**Directions for this task**: Rewrite the items below, changing every "GUI agent" to "browser agent" and keeping everything else the same.

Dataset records
------------------------------

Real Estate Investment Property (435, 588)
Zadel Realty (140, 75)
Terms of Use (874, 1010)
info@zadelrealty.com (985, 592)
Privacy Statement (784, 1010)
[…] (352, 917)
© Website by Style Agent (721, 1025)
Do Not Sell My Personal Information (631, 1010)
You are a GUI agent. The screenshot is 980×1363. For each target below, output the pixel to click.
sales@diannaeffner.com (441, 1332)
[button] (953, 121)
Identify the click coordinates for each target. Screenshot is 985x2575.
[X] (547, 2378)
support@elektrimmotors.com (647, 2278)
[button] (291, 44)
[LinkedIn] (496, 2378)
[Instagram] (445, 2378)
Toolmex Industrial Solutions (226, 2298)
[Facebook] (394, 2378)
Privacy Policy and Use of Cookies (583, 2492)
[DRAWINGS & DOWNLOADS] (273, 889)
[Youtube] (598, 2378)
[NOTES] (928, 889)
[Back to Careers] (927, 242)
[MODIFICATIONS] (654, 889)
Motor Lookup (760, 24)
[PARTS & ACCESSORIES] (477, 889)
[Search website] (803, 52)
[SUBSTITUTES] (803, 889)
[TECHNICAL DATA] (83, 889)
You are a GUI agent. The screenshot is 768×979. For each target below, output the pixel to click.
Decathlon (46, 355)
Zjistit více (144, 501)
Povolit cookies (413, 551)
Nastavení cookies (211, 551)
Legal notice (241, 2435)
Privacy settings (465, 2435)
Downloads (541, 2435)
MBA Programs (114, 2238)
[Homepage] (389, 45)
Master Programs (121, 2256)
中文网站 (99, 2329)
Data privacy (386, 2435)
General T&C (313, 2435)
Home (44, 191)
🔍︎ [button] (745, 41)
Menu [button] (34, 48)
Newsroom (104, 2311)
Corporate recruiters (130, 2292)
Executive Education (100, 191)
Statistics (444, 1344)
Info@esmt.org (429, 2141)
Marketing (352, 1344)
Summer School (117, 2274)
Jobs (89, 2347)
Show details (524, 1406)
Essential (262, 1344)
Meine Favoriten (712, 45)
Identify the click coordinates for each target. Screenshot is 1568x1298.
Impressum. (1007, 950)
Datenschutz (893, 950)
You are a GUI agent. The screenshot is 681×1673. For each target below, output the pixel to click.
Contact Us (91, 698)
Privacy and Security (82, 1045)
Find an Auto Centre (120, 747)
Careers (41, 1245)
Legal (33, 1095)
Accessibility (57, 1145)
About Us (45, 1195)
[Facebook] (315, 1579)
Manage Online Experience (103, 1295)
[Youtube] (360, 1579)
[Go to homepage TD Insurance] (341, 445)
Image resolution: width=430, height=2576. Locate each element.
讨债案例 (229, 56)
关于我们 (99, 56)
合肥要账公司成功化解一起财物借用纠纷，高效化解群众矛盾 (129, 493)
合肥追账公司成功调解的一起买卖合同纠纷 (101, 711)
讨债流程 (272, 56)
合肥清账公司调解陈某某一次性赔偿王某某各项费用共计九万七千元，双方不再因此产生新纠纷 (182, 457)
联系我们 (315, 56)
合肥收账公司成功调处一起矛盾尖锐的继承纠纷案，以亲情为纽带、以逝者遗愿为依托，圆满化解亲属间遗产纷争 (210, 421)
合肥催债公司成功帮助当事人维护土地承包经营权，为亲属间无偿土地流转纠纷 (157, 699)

------------------------------

**Exercise answer**:
Real Estate Investment Property (435, 588)
Zadel Realty (140, 75)
Terms of Use (874, 1010)
info@zadelrealty.com (985, 592)
Privacy Statement (784, 1010)
[…] (352, 917)
© Website by Style Agent (721, 1025)
Do Not Sell My Personal Information (631, 1010)
You are a browser agent. The screenshot is 980×1363. For each target below, output the pixel to click.
sales@diannaeffner.com (441, 1332)
[button] (953, 121)
Identify the click coordinates for each target. Screenshot is 985x2575.
[X] (547, 2378)
support@elektrimmotors.com (647, 2278)
[button] (291, 44)
[LinkedIn] (496, 2378)
[Instagram] (445, 2378)
Toolmex Industrial Solutions (226, 2298)
[Facebook] (394, 2378)
Privacy Policy and Use of Cookies (583, 2492)
[DRAWINGS & DOWNLOADS] (273, 889)
[Youtube] (598, 2378)
[NOTES] (928, 889)
[Back to Careers] (927, 242)
[MODIFICATIONS] (654, 889)
Motor Lookup (760, 24)
[PARTS & ACCESSORIES] (477, 889)
[Search website] (803, 52)
[SUBSTITUTES] (803, 889)
[TECHNICAL DATA] (83, 889)
You are a browser agent. The screenshot is 768×979. For each target below, output the pixel to click.
Decathlon (46, 355)
Zjistit více (144, 501)
Povolit cookies (413, 551)
Nastavení cookies (211, 551)
Legal notice (241, 2435)
Privacy settings (465, 2435)
Downloads (541, 2435)
MBA Programs (114, 2238)
[Homepage] (389, 45)
Master Programs (121, 2256)
中文网站 (99, 2329)
Data privacy (386, 2435)
General T&C (313, 2435)
Home (44, 191)
🔍︎ [button] (745, 41)
Menu [button] (34, 48)
Newsroom (104, 2311)
Corporate recruiters (130, 2292)
Executive Education (100, 191)
Statistics (444, 1344)
Info@esmt.org (429, 2141)
Marketing (352, 1344)
Summer School (117, 2274)
Jobs (89, 2347)
Show details (524, 1406)
Essential (262, 1344)
Meine Favoriten (712, 45)
Identify the click coordinates for each target. Screenshot is 1568x1298.
Impressum. (1007, 950)
Datenschutz (893, 950)
You are a browser agent. The screenshot is 681×1673. For each target below, output the pixel to click.
Contact Us (91, 698)
Privacy and Security (82, 1045)
Find an Auto Centre (120, 747)
Careers (41, 1245)
Legal (33, 1095)
Accessibility (57, 1145)
About Us (45, 1195)
[Facebook] (315, 1579)
Manage Online Experience (103, 1295)
[Youtube] (360, 1579)
[Go to homepage TD Insurance] (341, 445)
Image resolution: width=430, height=2576. Locate each element.
讨债案例 (229, 56)
关于我们 (99, 56)
合肥要账公司成功化解一起财物借用纠纷，高效化解群众矛盾 (129, 493)
合肥追账公司成功调解的一起买卖合同纠纷 (101, 711)
讨债流程 (272, 56)
合肥清账公司调解陈某某一次性赔偿王某某各项费用共计九万七千元，双方不再因此产生新纠纷 (182, 457)
联系我们 (315, 56)
合肥收账公司成功调处一起矛盾尖锐的继承纠纷案，以亲情为纽带、以逝者遗愿为依托，圆满化解亲属间遗产纷争 (210, 421)
合肥催债公司成功帮助当事人维护土地承包经营权，为亲属间无偿土地流转纠纷 (157, 699)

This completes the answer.